◆ Work order
Find and return every line of the data that contains the word "Expand".
* * * *
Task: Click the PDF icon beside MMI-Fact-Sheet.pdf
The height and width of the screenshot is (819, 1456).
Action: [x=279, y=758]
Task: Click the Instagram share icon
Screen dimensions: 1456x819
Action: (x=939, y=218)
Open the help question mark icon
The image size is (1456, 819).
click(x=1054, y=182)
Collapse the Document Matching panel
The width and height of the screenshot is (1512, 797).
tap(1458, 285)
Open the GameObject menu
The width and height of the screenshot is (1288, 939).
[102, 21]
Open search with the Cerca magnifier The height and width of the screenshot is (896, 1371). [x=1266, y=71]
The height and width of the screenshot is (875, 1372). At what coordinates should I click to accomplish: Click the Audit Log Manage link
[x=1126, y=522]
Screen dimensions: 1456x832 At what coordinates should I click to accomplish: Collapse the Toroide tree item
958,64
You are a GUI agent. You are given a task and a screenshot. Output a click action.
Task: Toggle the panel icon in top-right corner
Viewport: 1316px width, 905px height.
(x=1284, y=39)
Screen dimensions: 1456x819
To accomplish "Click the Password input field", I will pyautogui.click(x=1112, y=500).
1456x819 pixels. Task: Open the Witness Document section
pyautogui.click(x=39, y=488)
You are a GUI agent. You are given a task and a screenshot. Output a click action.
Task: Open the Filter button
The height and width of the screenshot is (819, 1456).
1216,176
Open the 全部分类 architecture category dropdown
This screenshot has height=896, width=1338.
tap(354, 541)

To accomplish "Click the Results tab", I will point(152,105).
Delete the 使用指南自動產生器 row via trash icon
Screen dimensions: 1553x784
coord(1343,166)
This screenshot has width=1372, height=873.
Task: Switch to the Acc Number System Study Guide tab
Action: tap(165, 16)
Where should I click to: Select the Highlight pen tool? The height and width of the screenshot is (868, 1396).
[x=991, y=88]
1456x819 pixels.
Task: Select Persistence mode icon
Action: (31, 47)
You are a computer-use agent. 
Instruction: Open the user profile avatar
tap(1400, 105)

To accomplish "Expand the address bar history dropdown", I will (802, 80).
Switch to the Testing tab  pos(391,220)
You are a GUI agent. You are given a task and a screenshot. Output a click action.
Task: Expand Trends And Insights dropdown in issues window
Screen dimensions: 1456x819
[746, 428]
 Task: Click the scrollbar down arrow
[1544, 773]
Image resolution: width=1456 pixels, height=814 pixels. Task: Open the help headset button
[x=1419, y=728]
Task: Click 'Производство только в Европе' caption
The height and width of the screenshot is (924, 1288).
* * * *
◆ Answer
To accomplish "Expand the address bar history dropdown", I will (802, 80).
Task: Expand Trends And Insights dropdown in issues window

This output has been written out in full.